Your instructions
The data should be printed in full, character for character.

Source records
┄┄┄┄┄┄┄┄┄┄
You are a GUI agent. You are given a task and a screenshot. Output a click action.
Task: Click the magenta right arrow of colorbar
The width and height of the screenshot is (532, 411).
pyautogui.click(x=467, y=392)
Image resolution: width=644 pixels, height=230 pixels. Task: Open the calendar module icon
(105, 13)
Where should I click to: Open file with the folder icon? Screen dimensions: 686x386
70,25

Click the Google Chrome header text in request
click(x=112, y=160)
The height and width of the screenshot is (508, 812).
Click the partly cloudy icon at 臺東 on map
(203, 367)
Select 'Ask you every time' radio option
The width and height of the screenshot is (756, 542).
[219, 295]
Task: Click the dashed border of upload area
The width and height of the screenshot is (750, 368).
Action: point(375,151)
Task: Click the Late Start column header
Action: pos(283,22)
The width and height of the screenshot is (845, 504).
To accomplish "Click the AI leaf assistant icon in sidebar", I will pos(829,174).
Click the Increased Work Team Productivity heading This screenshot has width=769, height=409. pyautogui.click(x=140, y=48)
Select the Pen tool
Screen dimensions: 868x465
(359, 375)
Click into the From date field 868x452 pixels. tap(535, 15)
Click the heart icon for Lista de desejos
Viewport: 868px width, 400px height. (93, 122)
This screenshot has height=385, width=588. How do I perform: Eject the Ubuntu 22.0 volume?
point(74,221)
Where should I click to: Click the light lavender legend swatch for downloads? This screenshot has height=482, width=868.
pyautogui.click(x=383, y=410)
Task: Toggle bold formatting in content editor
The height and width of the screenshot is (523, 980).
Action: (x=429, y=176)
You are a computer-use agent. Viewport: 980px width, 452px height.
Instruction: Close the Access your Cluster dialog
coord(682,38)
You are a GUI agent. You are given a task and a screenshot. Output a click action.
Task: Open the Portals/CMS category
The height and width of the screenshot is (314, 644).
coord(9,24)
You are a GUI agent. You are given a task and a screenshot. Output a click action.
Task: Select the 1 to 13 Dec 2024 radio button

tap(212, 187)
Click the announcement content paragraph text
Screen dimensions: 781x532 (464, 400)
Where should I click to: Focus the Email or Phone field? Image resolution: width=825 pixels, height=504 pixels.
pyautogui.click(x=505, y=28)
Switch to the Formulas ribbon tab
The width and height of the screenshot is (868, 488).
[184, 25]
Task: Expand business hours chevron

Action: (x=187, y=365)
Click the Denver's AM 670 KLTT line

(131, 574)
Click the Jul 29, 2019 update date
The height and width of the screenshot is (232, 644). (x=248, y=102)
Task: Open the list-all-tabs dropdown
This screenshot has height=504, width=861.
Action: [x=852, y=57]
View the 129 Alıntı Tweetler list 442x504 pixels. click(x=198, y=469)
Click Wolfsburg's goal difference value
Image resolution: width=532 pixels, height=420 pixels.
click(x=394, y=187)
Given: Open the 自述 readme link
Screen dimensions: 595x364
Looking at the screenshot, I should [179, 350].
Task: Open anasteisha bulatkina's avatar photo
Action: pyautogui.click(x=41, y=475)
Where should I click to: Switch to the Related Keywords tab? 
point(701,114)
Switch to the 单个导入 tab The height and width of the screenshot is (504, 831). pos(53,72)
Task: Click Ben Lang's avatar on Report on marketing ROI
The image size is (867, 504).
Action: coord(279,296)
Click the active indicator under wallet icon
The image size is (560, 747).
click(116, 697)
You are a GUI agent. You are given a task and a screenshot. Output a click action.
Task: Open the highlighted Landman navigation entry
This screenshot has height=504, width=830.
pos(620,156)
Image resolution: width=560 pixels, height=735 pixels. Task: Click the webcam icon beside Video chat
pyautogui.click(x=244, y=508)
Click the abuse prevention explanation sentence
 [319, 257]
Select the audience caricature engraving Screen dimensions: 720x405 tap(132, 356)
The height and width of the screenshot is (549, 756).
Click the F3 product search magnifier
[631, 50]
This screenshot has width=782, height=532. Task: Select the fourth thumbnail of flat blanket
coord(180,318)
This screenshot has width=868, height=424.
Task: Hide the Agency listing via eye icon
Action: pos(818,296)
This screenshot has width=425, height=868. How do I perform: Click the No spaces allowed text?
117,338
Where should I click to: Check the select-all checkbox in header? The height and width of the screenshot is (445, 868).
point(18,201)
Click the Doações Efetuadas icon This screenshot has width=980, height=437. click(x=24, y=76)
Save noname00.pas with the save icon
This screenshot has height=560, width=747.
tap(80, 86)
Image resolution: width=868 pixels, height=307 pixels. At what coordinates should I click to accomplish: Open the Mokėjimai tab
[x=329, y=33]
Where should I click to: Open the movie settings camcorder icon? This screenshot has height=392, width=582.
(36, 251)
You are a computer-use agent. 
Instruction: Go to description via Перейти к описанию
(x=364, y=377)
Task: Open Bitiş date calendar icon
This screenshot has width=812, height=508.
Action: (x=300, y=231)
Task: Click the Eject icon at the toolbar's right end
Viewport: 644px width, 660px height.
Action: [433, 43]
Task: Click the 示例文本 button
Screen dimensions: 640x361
┄┄┄┄┄┄┄┄┄┄
Response
You are a GUI agent. You are given a task and a screenshot. Output a click action.
Task: Click the magenta right arrow of colorbar
The width and height of the screenshot is (532, 411).
pyautogui.click(x=467, y=392)
Image resolution: width=644 pixels, height=230 pixels. Task: Open the calendar module icon
(105, 13)
Where should I click to: Open file with the folder icon? Screen dimensions: 686x386
70,25

Click the Google Chrome header text in request
click(x=112, y=160)
The height and width of the screenshot is (508, 812).
Click the partly cloudy icon at 臺東 on map
(203, 367)
Select 'Ask you every time' radio option
The width and height of the screenshot is (756, 542).
[219, 295]
Task: Click the dashed border of upload area
The width and height of the screenshot is (750, 368).
Action: point(375,151)
Task: Click the Late Start column header
Action: pos(283,22)
The width and height of the screenshot is (845, 504).
To accomplish "Click the AI leaf assistant icon in sidebar", I will pos(829,174).
Click the Increased Work Team Productivity heading This screenshot has width=769, height=409. pyautogui.click(x=140, y=48)
Select the Pen tool
Screen dimensions: 868x465
(359, 375)
Click into the From date field 868x452 pixels. tap(535, 15)
Click the heart icon for Lista de desejos
Viewport: 868px width, 400px height. (93, 122)
This screenshot has height=385, width=588. How do I perform: Eject the Ubuntu 22.0 volume?
point(74,221)
Where should I click to: Click the light lavender legend swatch for downloads? This screenshot has height=482, width=868.
pyautogui.click(x=383, y=410)
Task: Toggle bold formatting in content editor
The height and width of the screenshot is (523, 980).
Action: (x=429, y=176)
You are a computer-use agent. Viewport: 980px width, 452px height.
Instruction: Close the Access your Cluster dialog
coord(682,38)
You are a GUI agent. You are given a task and a screenshot. Output a click action.
Task: Open the Portals/CMS category
The height and width of the screenshot is (314, 644).
coord(9,24)
You are a GUI agent. You are given a task and a screenshot. Output a click action.
Task: Select the 1 to 13 Dec 2024 radio button

tap(212, 187)
Click the announcement content paragraph text
Screen dimensions: 781x532 (464, 400)
Where should I click to: Focus the Email or Phone field? Image resolution: width=825 pixels, height=504 pixels.
pyautogui.click(x=505, y=28)
Switch to the Formulas ribbon tab
The width and height of the screenshot is (868, 488).
[184, 25]
Task: Expand business hours chevron

Action: (x=187, y=365)
Click the Denver's AM 670 KLTT line

(131, 574)
Click the Jul 29, 2019 update date
The height and width of the screenshot is (232, 644). (x=248, y=102)
Task: Open the list-all-tabs dropdown
This screenshot has height=504, width=861.
Action: [x=852, y=57]
View the 129 Alıntı Tweetler list 442x504 pixels. click(x=198, y=469)
Click Wolfsburg's goal difference value
Image resolution: width=532 pixels, height=420 pixels.
click(x=394, y=187)
Given: Open the 自述 readme link
Screen dimensions: 595x364
Looking at the screenshot, I should [179, 350].
Task: Open anasteisha bulatkina's avatar photo
Action: pyautogui.click(x=41, y=475)
Where should I click to: Switch to the Related Keywords tab? 
point(701,114)
Switch to the 单个导入 tab The height and width of the screenshot is (504, 831). pos(53,72)
Task: Click Ben Lang's avatar on Report on marketing ROI
The image size is (867, 504).
Action: coord(279,296)
Click the active indicator under wallet icon
The image size is (560, 747).
click(116, 697)
You are a GUI agent. You are given a task and a screenshot. Output a click action.
Task: Open the highlighted Landman navigation entry
This screenshot has height=504, width=830.
pos(620,156)
Image resolution: width=560 pixels, height=735 pixels. Task: Click the webcam icon beside Video chat
pyautogui.click(x=244, y=508)
Click the abuse prevention explanation sentence
 [319, 257]
Select the audience caricature engraving Screen dimensions: 720x405 tap(132, 356)
The height and width of the screenshot is (549, 756).
Click the F3 product search magnifier
[631, 50]
This screenshot has width=782, height=532. Task: Select the fourth thumbnail of flat blanket
coord(180,318)
This screenshot has width=868, height=424.
Task: Hide the Agency listing via eye icon
Action: pos(818,296)
This screenshot has width=425, height=868. How do I perform: Click the No spaces allowed text?
117,338
Where should I click to: Check the select-all checkbox in header? The height and width of the screenshot is (445, 868).
point(18,201)
Click the Doações Efetuadas icon This screenshot has width=980, height=437. click(x=24, y=76)
Save noname00.pas with the save icon
This screenshot has height=560, width=747.
tap(80, 86)
Image resolution: width=868 pixels, height=307 pixels. At what coordinates should I click to accomplish: Open the Mokėjimai tab
[x=329, y=33]
Where should I click to: Open the movie settings camcorder icon? This screenshot has height=392, width=582.
(36, 251)
You are a computer-use agent. 
Instruction: Go to description via Перейти к описанию
(x=364, y=377)
Task: Open Bitiş date calendar icon
This screenshot has width=812, height=508.
Action: (x=300, y=231)
Task: Click the Eject icon at the toolbar's right end
Viewport: 644px width, 660px height.
Action: [433, 43]
Task: Click the 示例文本 button
Screen dimensions: 640x361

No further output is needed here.